I’ve had a few experiences over the past 3 weeks that has me thinking a lot about communication. How we communicate with other people and how much we control the outcome through how we communicate. The words we choose to use, the emotions behind the words, and most importantly, the intended and unintended consequences of both the words and emotions.

The first experience was me driving with a very close friend of mine. He’s very smart and very dry. He’s to the point and when you’re working with him, it’s all business with very little emotion. If you’re talking to him for 2 minutes you’d have to work hard to not understand this about him. He flips homes and often deals with hard money folks. He and I were driving to lunch and he answers a call, it’s a hard money lender, and the guy on the other line starts talking to him about “sharpening his pencil to get to the numbers”, and “really really trying hard to get the numbers to work”….he went on and on. It took him 10 minutes to say what he could have said in 2 minutes. I’m listening to this guy and could only think about two things: 1; This guy sounds like an idiot, just get to the point. 2; The self-reflective question of “do I sound like this to any of my clients or business partners?”. I judged the call correctly.
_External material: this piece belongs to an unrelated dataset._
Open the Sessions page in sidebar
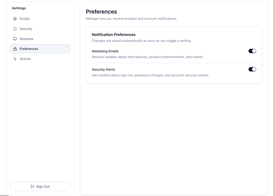 point(40,39)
When my friend hung up he looked at me and said “can you believe that guy”…I don’t ever want to be that “that guy”.

The 2nd and 3rd experience are both related to me, and my team. In both cases, loans went sideways. One had to do with something completely out of our control, one had to do with communication. The situations were both easily resolved but in hindsight, were both handled differently in how we communicated. In one incident we were overly apologetic. We focused too much on the apology “I’m so sorry”, “I hate that this is happening, we will do everything we can to take care of it”, “again, please know we’re sorry”, both verbally and in email/txt. In the other situation it was more “I appreciate you telling me this, I’m sorry you feel the way you do, and I will fix it now”. Looking back on them both, we were reacting based on the client/business partners emotions. In one case we had someone that was very emotional about the situation and we reacted emotionally, the other situation we had someone that simply needed resolution and we responded as such. In both situations, we weren’t purposeful in our communication we were simply reacting to what was coming at us. We were letting the situation be dictated by the other person’s emotional state.
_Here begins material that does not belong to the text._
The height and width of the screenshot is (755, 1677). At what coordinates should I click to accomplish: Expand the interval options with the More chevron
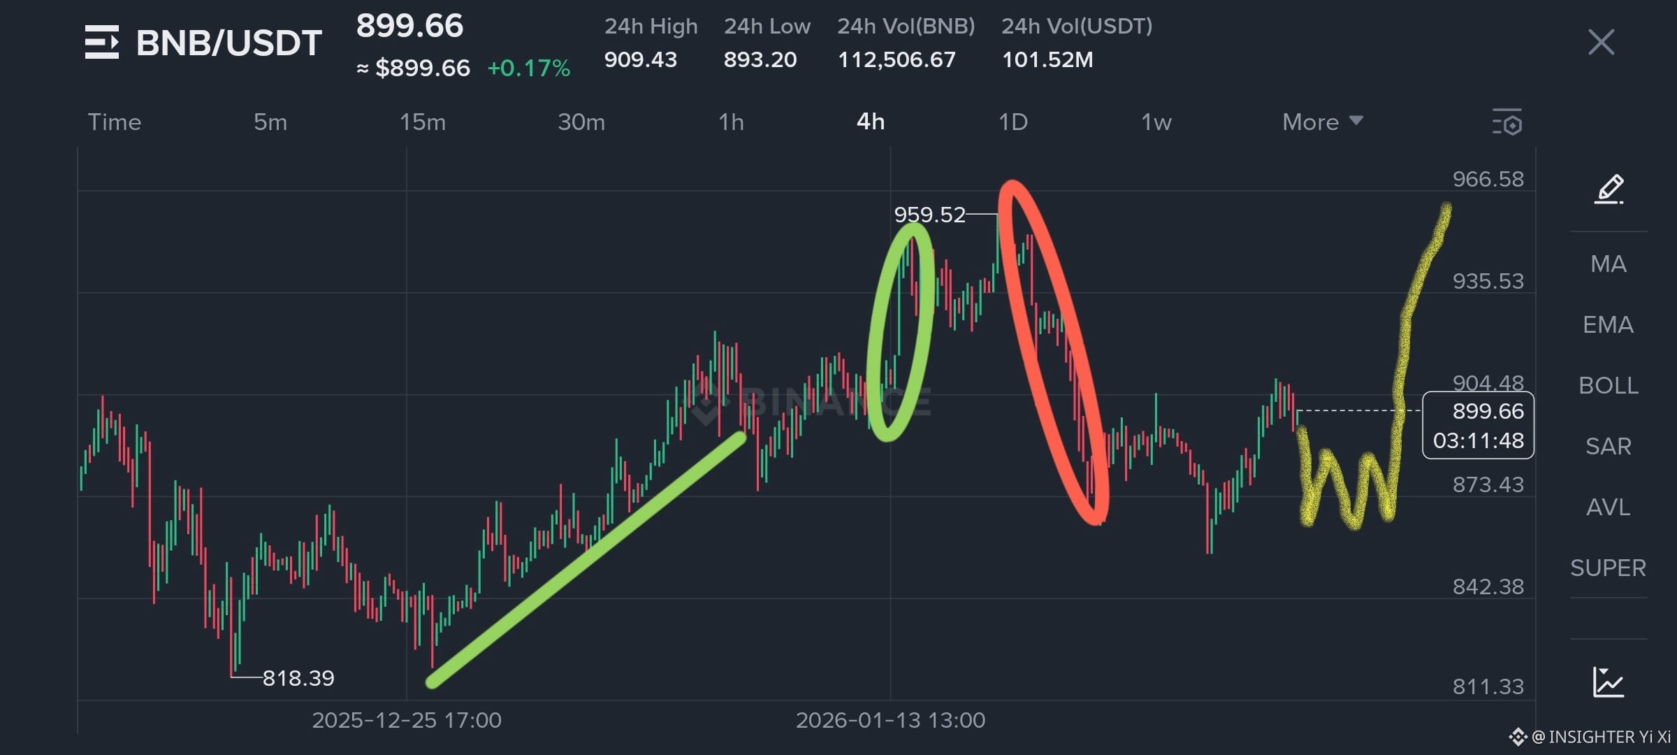pyautogui.click(x=1356, y=122)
Here are some of my own reflections on these 3 events:

* In our roles, we have no choice but to deal with a multitude of personality types. It’s our responsibility to gauge what those personality types are and adjust accordingly. It doesn’t mean being fake, but it does mean adapting. The guy communicating with my friend would have been better served being clear, concise, and direct vs. what he was. In the end, he sounded like he was full of s#@$.
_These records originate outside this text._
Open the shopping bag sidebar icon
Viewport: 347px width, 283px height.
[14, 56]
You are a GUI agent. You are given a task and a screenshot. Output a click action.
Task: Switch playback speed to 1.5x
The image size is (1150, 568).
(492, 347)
* minimize filler words. Be purposeful with your words. Doing so will prevent rambling. The more we ramble the less we look like we know what we’re doing.

* When you get negative feedback, apologize once, and work to resolve the issue. I need people to know that I care, and my team cares, but I need to resolve the issue more.

* apologizing more than once makes you look incompetent and unprofessional. If I’m on the receiving end of a continuous barrage of apologies, I’m thinking “stop saying you’re sorry and fix my problem”.

* There is a difference between being sympathetic and apologetic. I don’t need to apologize for a problem I didn’t create. I do however need the client or business partner to know that I’m sympathetic to the situation, and take responsibility for being involved in a positive outcome.

* When dealing with overly emotional people, the less emotional you stay, the less fuel you will give them to continue down that path. Focus on the resolution and move on no matter how badly you feel the need to defend yourself against useless/emotional accusations. Making yourself feel better is doing exactly and only that…it’s not helping on the other end. To the contrary your fueling the emotional fire on the other end by making yourself feel better.

* If you are an emotional person (I am), be less emotional when dealing with conflict. Recognize this in yourself and work on it. I’m glad I’m an emotional person, it makes me who/what I am, but I still need to recognize when it can act as a detriment. Understanding your own emotions and then being able to control them vs. your emotions controlling you is a long term big win.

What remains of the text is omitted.